Job:
Starting at the line that contains "Where should I" and ending with the last line of the entries, give each line as one string in a JSON list. Skip blank lines and leave the pictures out.

(Entries on finding words and elements)

:::::

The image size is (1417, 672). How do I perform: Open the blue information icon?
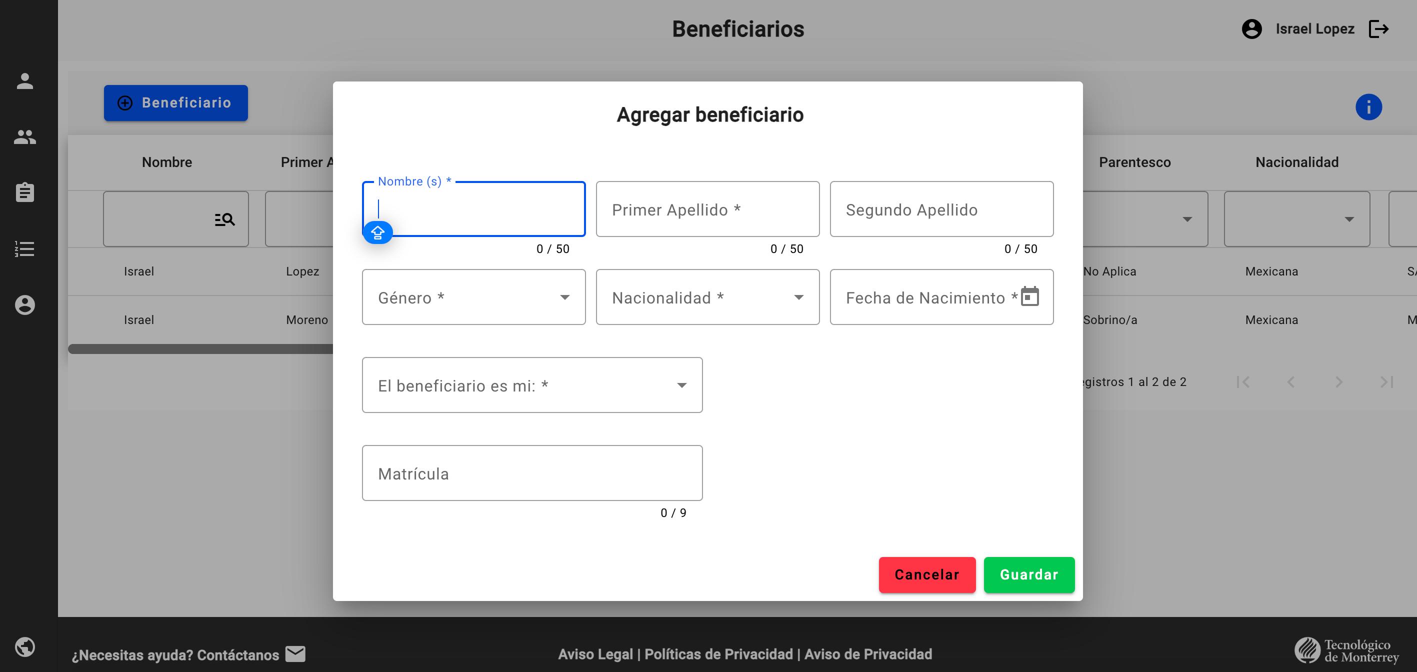click(x=1368, y=107)
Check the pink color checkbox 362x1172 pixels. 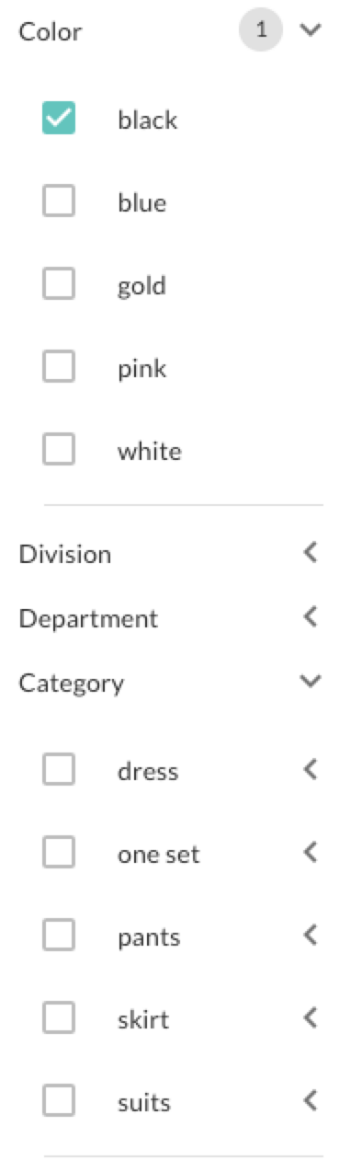(x=59, y=366)
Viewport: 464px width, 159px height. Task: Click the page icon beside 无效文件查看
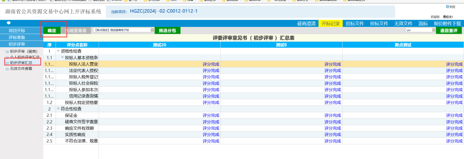point(7,69)
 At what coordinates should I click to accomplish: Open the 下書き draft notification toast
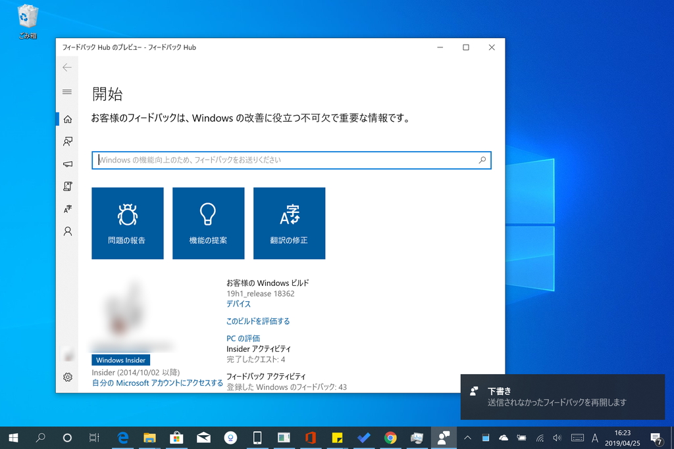(563, 397)
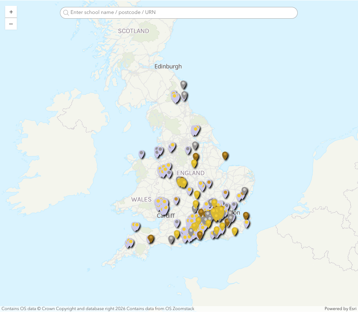Click the large yellow cluster near Birmingham
The height and width of the screenshot is (313, 358).
pyautogui.click(x=181, y=182)
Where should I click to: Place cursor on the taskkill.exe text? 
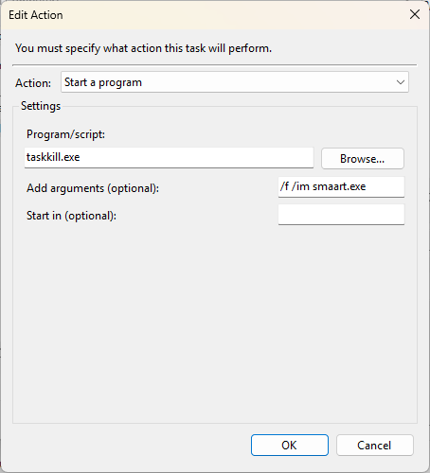(53, 157)
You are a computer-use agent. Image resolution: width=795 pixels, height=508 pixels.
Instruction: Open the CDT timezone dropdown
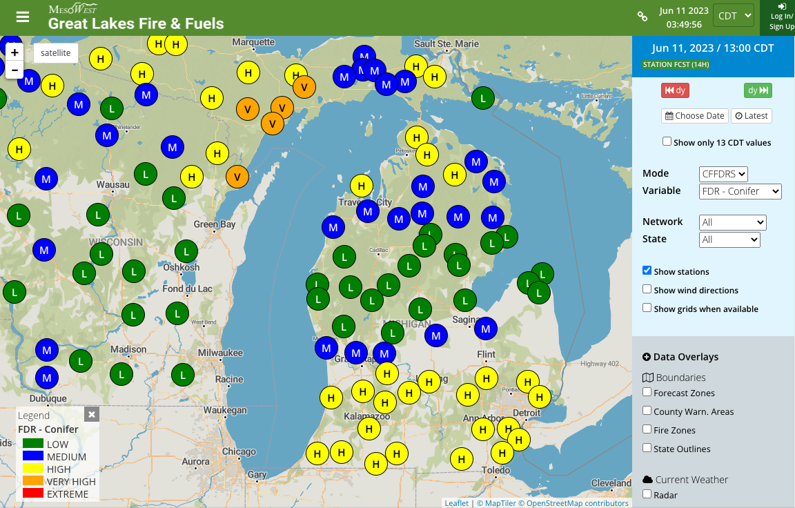click(733, 16)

:::::

Answer below:
[
  "Where should I click to: Place cursor on the taskkill.exe text? ",
  "(53, 157)",
  "You are a computer-use agent. Image resolution: width=795 pixels, height=508 pixels.",
  "Instruction: Open the CDT timezone dropdown",
  "click(733, 16)"
]